WHAT THE TASK ASKS. Make an exact copy of the lines from the one holding "Screen dimensions: 1568x720" through the end of the entries below, both ends kept, and of nothing else. Exclude pictures.
Start of DATA
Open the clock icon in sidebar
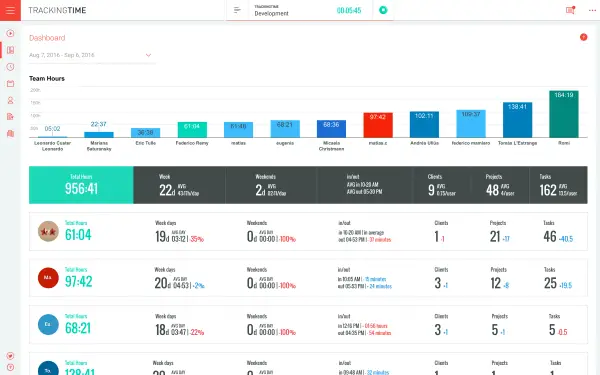 [10, 67]
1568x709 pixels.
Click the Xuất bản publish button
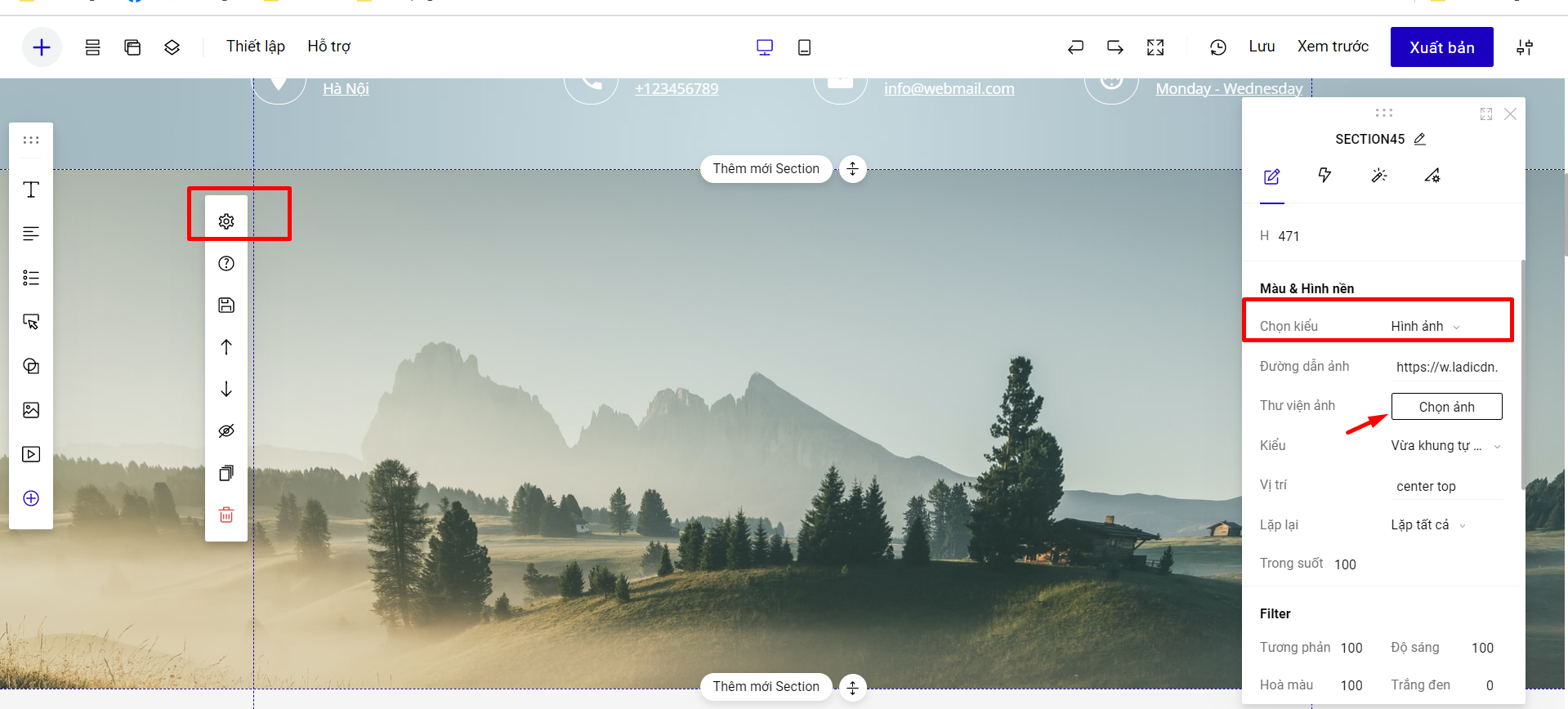point(1441,47)
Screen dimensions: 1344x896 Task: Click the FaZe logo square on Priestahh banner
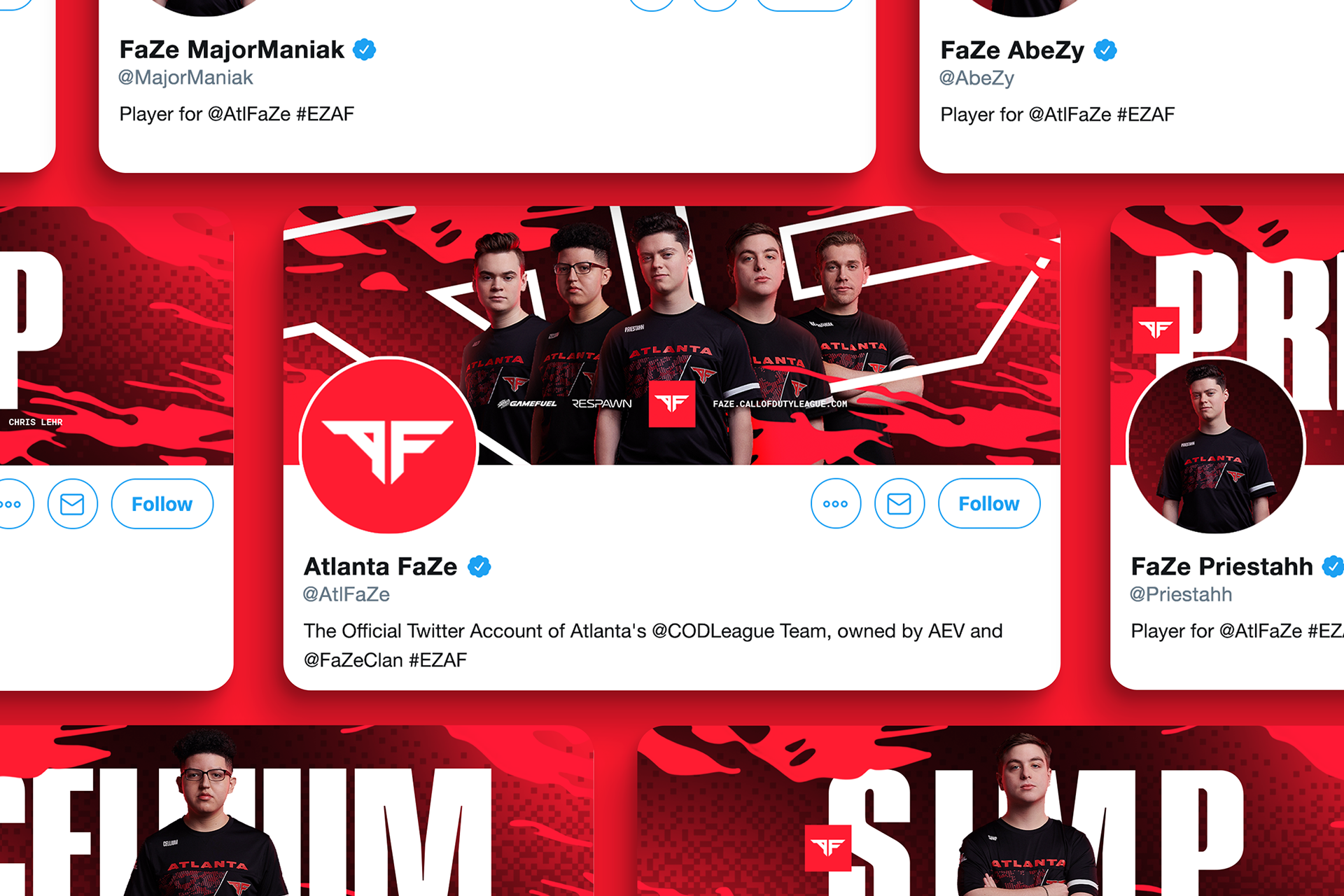click(x=1156, y=330)

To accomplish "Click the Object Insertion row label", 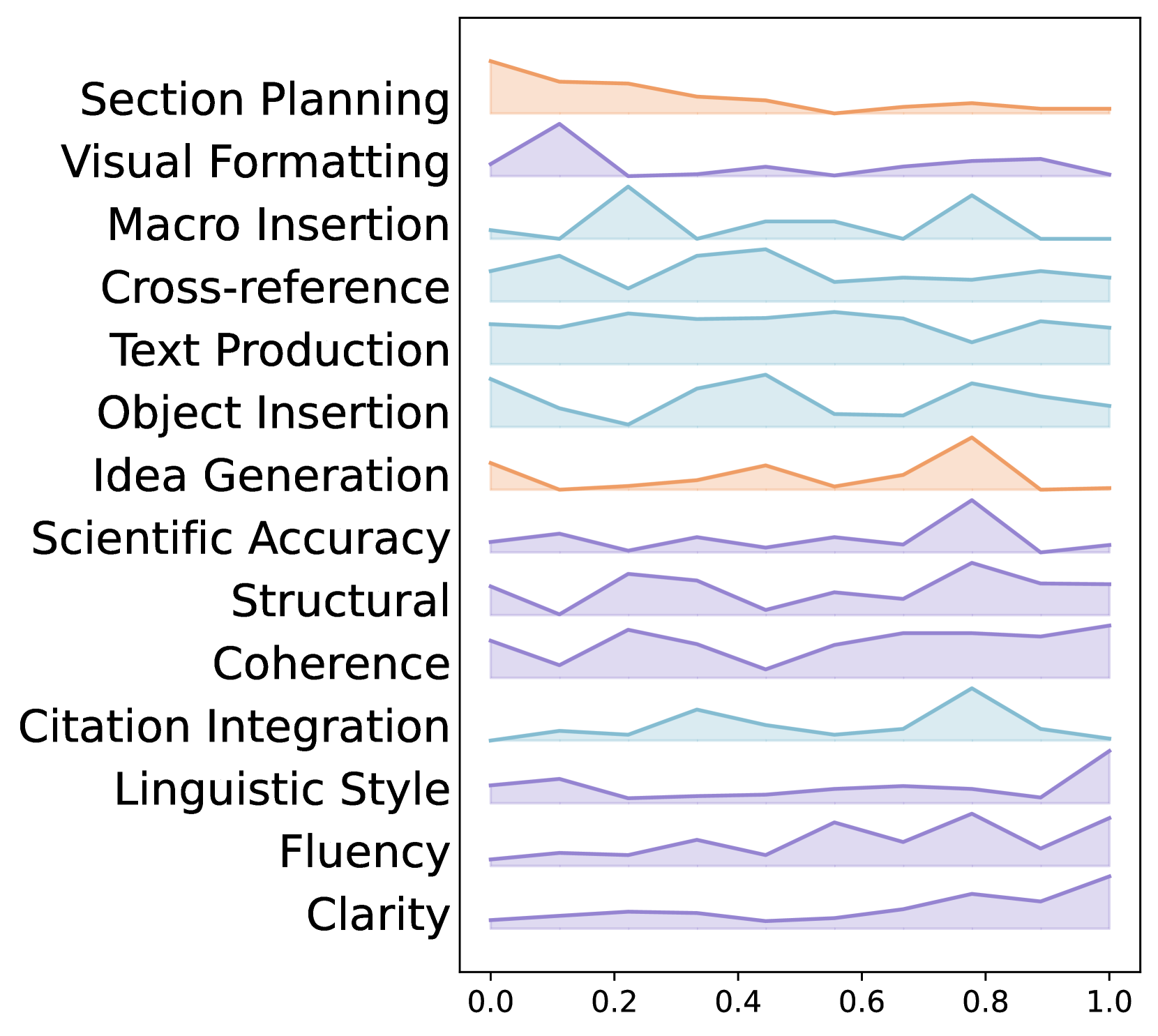I will point(273,412).
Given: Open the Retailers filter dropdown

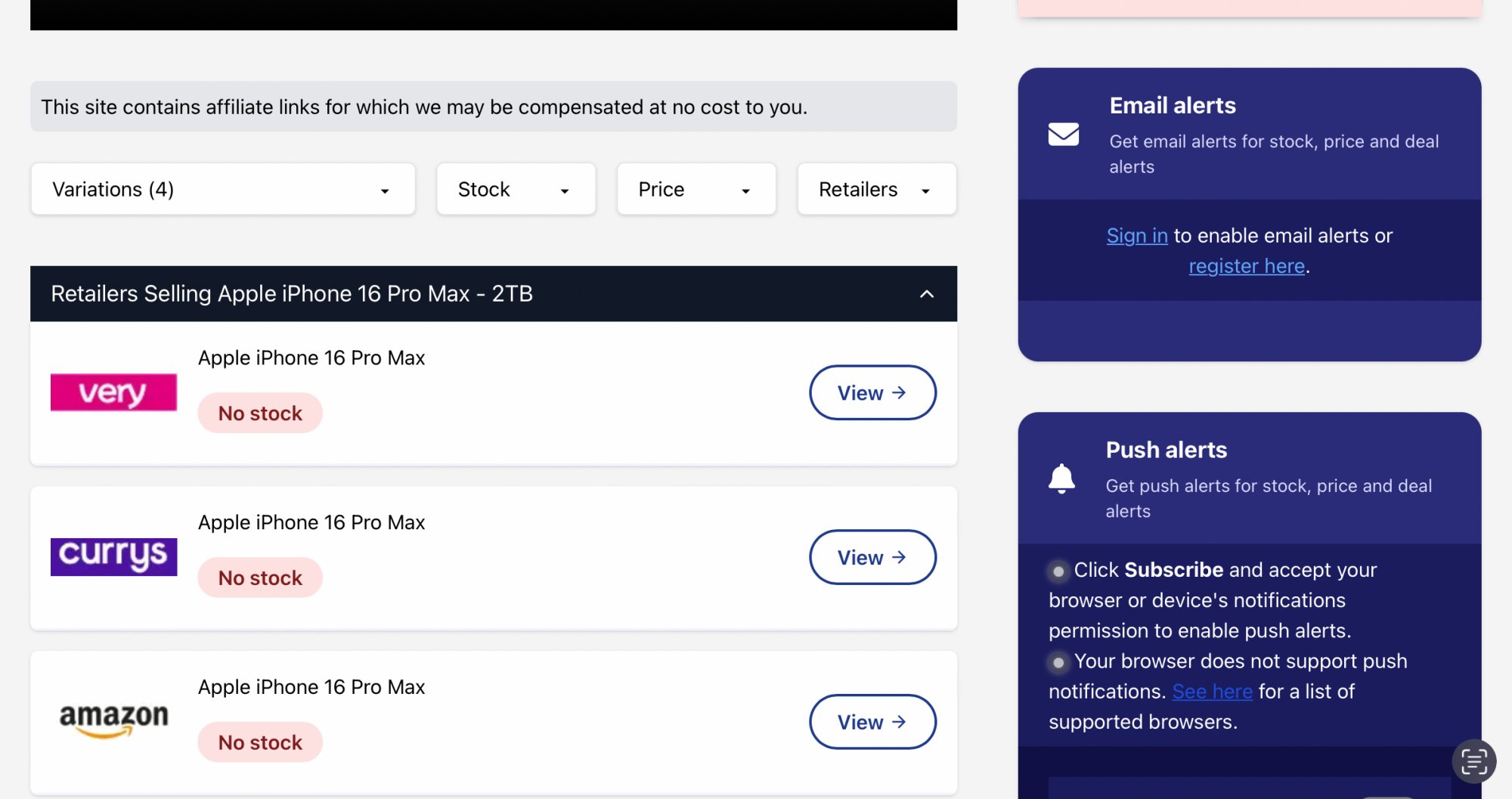Looking at the screenshot, I should [x=876, y=189].
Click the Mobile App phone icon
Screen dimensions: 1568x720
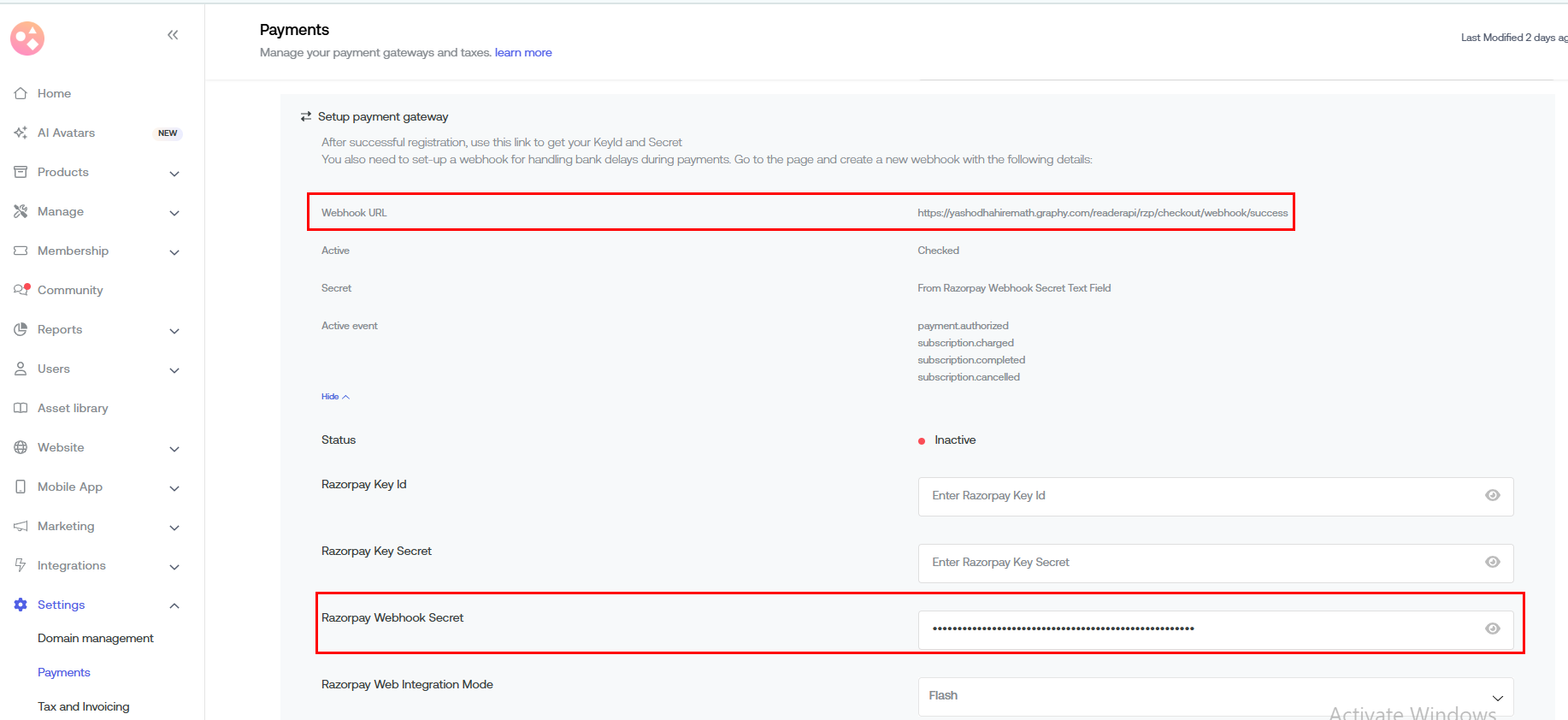click(21, 487)
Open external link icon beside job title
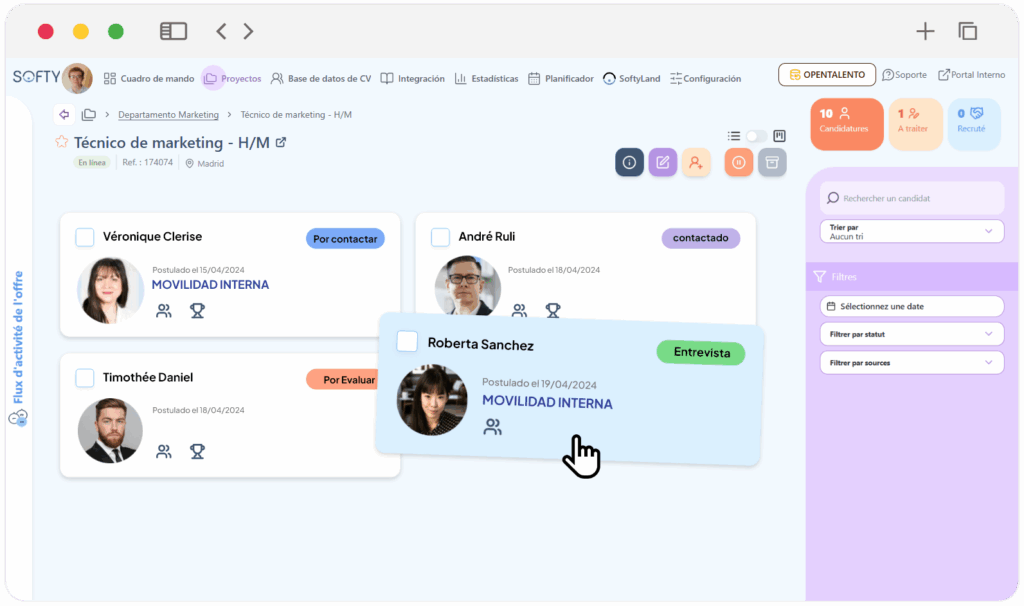Screen dimensions: 1024x606 [281, 143]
End of DATA
WRITTEN ANSWER.
Screen dimensions: 1568x720
click(21, 487)
Open external link icon beside job title
Screen dimensions: 1024x606 [281, 143]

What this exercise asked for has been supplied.